No dia em que passam cinco anos sobre a morte de José Saramago vale a pena regressar ao texto «Verdade e Ilusão democrática», publicado no «Expresso» de sábado transato e por ele lido numa conferência ocorrida em Sevilha em 1991 no quadro do quinto centenário dos Descobrimentos.
Trata-se de uma longa reflexão sobre a Democracia, que ele já via seriamente posta perigada, e cuja atualidade ainda mais pertinente se mostra quase um quarto de século entretanto decorrido, porque a deriva neoliberal das economias globais só tem agravado os sintomas então enunciados pelo escritor.
Quase no final ele considera que “o sistema de organização social que até aqui temos designado como democrático tornou-se cada vez mais numa plutocracia (governo dos ricos) e cada vez menos uma democracia (governo do povo).”
A ilusão da participação dos povos nas decisões coletivas é por ele denunciada como irrealizável: “É impossível negar que a massa oceânica dos pobres deste mundo, sendo geralmente chamados a eleger, não é nunca chamada a governar (os pobres nunca votariam num partido de pobres porque um partido de pobres não teria nada para prometer-lhes). É impossível negar que, na mais do que problemática hipótese de que os pobres formassem governo e governassem politicamente em maioria (…) ainda assim não disporiam dos meios para alterar a organização do universo plutocrático que os cobre, vigia e não raramente afoga.

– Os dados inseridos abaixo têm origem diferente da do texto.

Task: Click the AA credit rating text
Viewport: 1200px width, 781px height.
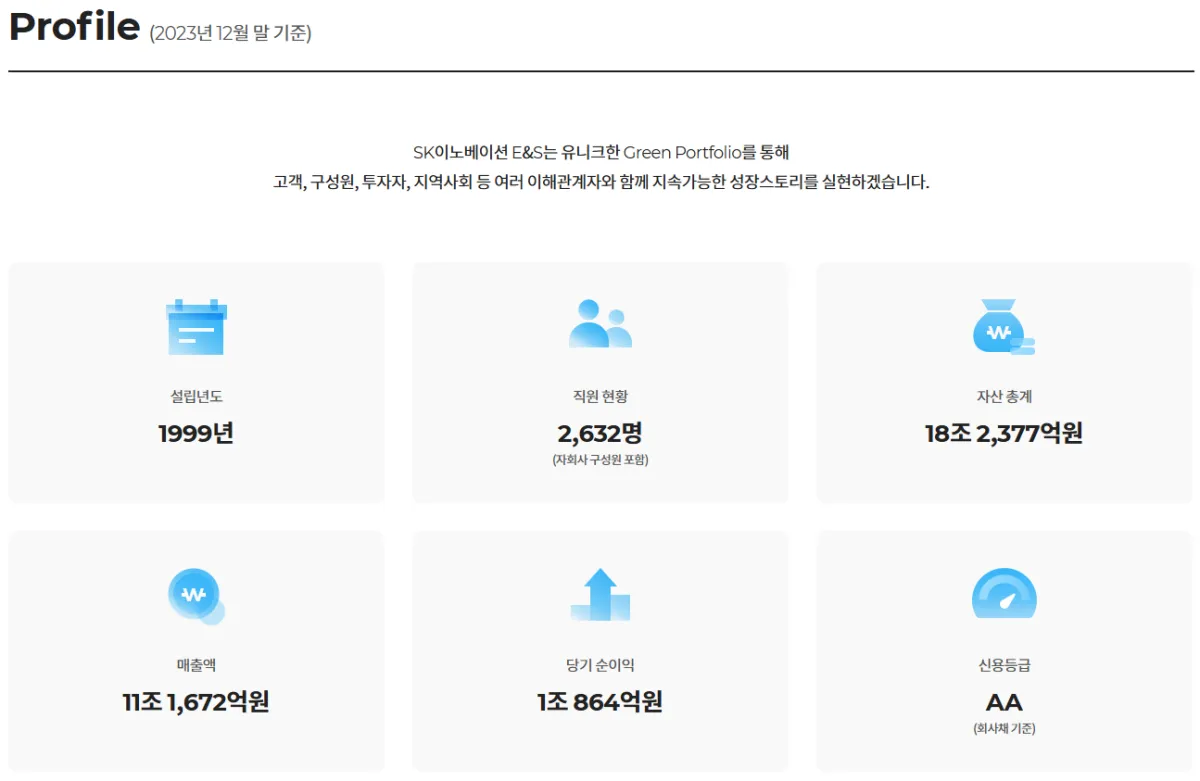Action: [x=1004, y=700]
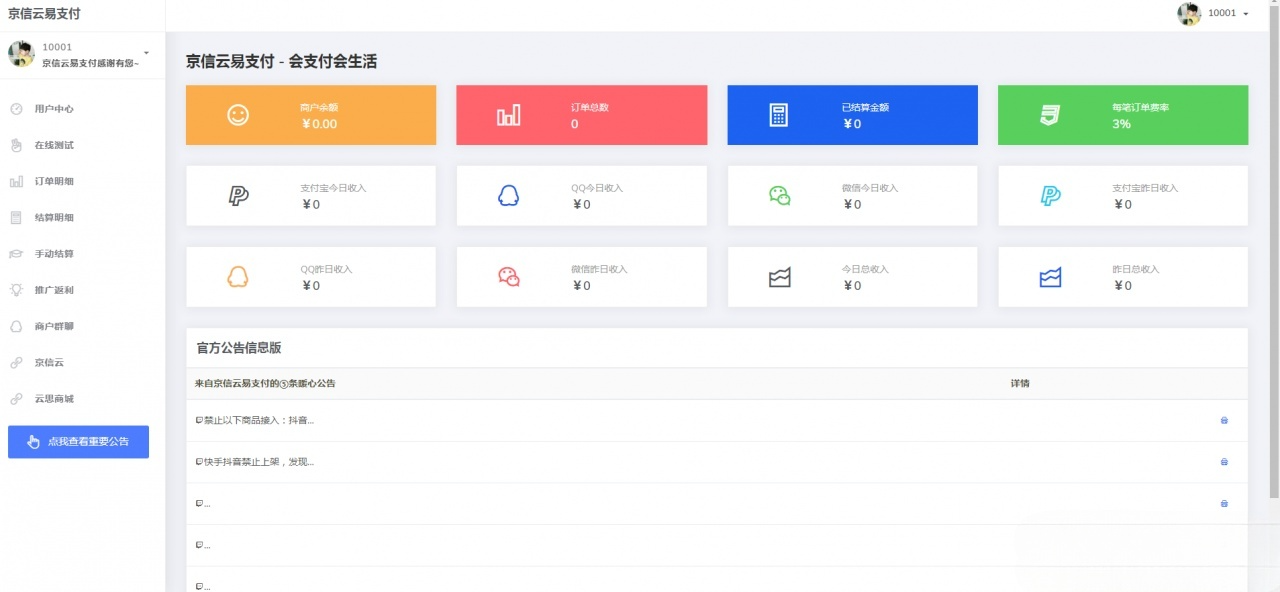This screenshot has height=592, width=1280.
Task: Click the chart icon for 今日总收入
Action: click(x=779, y=277)
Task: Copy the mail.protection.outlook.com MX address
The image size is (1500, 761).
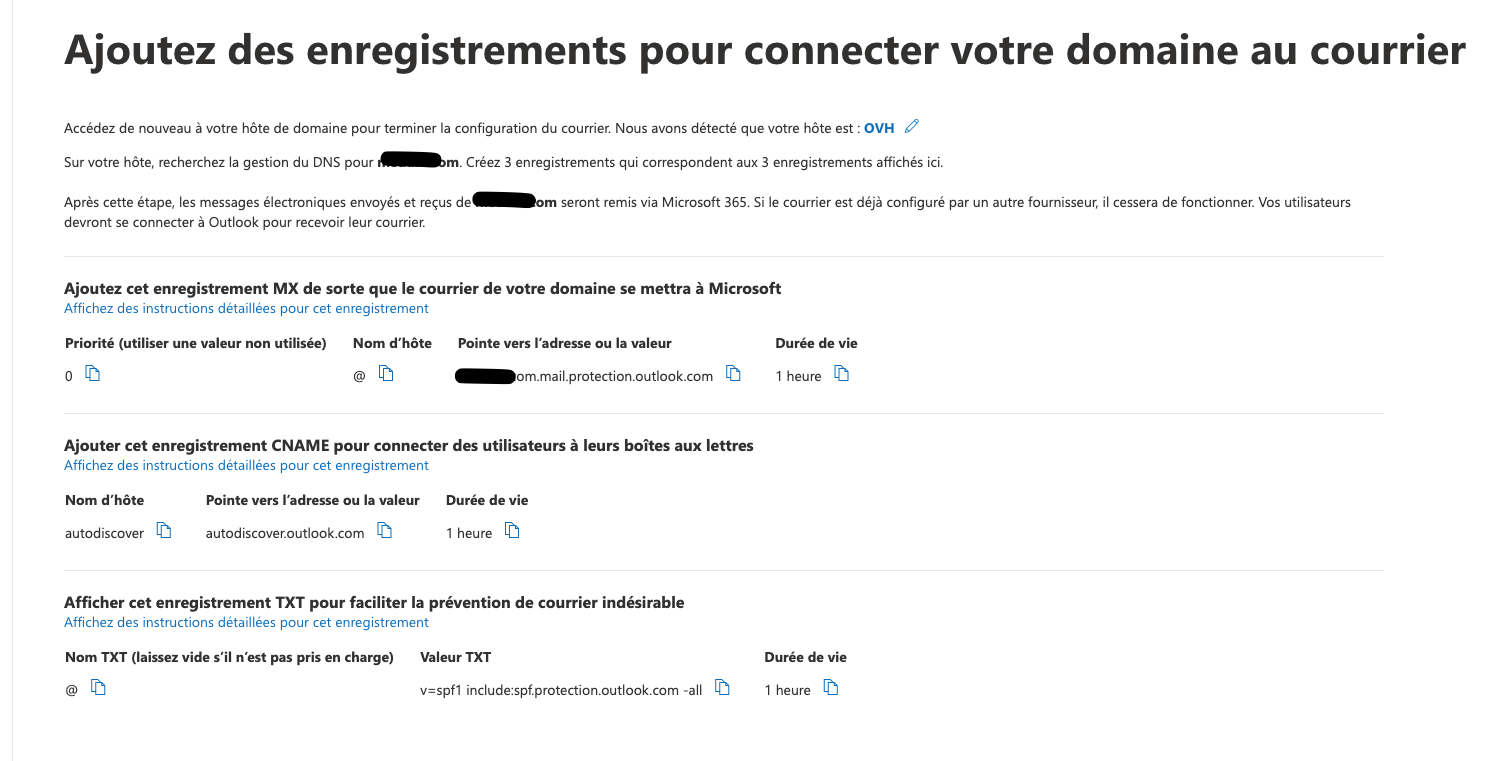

É impossível não nos apercebermos de que a chamada democracia ocidental entrou em um processo de transformação retrógrada que é totalmente incapaz de parar e inverter, e cujo resultado tudo faz prever que seja a sua própria negação”.
Se ainda fosse vivo não tenho qualquer dúvida sobre qual a posição política, que Saramago tomaria a respeito do atual braço de forças entre o governo grego e os seus credores. E veria nele um momento determinante sobre o que irá concluir: a probabilidade de ser a própria Democracia a estar em causa.
“Num mundo que se habituou a discutir tudo, uma só coisa não se discute, precisamente a democracia. Melífluo e monacal, como era seu estilo retórico, Salazar, o ditador que governou o meu país durante mais de quarenta anos, pontificava: ‘Não discutimos Deus, não discutimos a Pátria, não discutimos a Família’. Hoje discutimos Deus, discutimos a pátria, e só não discutimos a família, porque ela própria se está a discutir a si mesma. Mas não discutimos a democracia. Pois eu digo: discutamo-la, meus senhores, discutamo-la a todas as horas, discutamo-la em todos os foros, porque, se não o fizermos a tempo, se não descobrirmos a maneira de a reinventar, sim, de a re-inventar, não será só a democracia que se perderá, também se perderá a esperança de ver um dia respeitados neste infeliz planeta os direitos humanos.
E esse seria o grande fracasso da nossa época, o sinal de traição que marcaria para todo o sempre o rosto da humanidade que agora somos.”
É por isso mesmo que importa acompanhar com atenção o que se passará hoje no Eurogrupo e nas negociações em curso entre o governo grego e quem o anda a querer derrubar. Porque se uma eventual derrota do Syriza poderá significar uma batalha perdida, a sua improvável vitória equivalerá ao anúncio de uma guerra definitivamente bem sucedida para devolver o poder do povo, ou seja para a Democracia.